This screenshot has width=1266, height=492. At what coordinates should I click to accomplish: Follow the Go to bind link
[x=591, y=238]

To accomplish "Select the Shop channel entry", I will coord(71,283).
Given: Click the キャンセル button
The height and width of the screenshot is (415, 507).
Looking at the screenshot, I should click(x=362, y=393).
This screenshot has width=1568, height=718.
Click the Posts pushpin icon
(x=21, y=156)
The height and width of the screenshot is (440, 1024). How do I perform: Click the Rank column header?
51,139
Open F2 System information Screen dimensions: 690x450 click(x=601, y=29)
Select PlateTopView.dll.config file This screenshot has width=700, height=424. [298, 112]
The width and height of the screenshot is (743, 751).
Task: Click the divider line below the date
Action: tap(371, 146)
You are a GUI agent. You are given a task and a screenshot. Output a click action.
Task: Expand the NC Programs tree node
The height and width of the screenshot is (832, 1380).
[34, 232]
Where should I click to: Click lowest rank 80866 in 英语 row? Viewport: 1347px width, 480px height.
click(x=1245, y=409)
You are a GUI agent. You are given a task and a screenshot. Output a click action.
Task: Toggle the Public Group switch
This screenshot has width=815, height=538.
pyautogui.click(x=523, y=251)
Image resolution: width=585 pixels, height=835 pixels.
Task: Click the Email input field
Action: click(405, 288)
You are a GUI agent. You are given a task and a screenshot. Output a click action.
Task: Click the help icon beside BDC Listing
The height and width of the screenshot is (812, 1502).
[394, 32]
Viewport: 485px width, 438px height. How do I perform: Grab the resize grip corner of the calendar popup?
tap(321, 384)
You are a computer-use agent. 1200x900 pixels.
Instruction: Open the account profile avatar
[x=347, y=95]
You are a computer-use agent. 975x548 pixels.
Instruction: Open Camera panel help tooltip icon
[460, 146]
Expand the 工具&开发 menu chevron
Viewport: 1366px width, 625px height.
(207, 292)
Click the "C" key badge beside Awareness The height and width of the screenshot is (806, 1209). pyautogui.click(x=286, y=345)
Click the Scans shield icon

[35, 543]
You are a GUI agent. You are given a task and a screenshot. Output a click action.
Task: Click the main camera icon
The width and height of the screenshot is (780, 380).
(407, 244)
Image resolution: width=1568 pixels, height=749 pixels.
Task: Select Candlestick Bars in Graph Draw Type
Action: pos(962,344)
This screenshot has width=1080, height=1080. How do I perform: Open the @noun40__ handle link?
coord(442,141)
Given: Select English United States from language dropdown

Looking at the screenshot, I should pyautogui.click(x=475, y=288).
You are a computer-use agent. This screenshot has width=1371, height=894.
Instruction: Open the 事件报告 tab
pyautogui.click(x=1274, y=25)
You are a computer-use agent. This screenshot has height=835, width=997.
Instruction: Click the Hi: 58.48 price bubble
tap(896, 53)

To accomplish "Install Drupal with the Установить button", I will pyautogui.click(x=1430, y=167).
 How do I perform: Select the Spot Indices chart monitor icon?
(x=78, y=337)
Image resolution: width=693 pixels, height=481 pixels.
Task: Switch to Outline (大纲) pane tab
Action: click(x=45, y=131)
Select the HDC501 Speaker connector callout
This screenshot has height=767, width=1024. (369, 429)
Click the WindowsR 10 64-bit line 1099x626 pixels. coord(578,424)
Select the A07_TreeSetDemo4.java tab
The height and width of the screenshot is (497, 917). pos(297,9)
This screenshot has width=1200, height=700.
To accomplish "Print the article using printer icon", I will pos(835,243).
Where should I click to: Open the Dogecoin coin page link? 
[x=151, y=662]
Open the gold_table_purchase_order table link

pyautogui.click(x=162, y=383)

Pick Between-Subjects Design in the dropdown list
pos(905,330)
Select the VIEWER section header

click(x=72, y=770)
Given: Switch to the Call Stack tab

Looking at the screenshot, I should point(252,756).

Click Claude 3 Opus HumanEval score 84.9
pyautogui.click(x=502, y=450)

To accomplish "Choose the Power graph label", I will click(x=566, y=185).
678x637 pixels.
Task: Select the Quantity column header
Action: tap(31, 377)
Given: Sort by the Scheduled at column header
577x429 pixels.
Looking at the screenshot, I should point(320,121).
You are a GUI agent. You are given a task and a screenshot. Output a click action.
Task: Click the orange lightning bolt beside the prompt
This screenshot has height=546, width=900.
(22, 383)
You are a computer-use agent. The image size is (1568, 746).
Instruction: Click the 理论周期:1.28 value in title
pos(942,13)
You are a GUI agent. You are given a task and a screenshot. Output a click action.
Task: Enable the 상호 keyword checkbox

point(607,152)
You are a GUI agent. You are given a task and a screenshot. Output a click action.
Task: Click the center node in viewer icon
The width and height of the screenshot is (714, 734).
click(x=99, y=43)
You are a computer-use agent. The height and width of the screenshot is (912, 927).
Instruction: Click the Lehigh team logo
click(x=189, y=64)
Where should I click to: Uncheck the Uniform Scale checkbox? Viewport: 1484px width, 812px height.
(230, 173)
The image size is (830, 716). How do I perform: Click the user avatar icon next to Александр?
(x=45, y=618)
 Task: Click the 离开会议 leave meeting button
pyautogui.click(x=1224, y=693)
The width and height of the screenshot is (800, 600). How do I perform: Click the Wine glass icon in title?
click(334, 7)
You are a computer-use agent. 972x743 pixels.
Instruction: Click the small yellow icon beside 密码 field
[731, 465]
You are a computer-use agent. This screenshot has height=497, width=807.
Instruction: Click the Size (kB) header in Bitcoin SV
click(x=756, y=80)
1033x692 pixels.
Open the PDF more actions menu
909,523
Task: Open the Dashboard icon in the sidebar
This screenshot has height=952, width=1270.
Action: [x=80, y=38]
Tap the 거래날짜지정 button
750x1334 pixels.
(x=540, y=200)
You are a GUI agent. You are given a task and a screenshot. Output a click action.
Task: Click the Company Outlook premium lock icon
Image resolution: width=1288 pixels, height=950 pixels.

◆ Work request
Show all lines from the data that contain "node".

◆ Answer section
Task: Expand the NC Programs tree node
Task: Click the center node in viewer icon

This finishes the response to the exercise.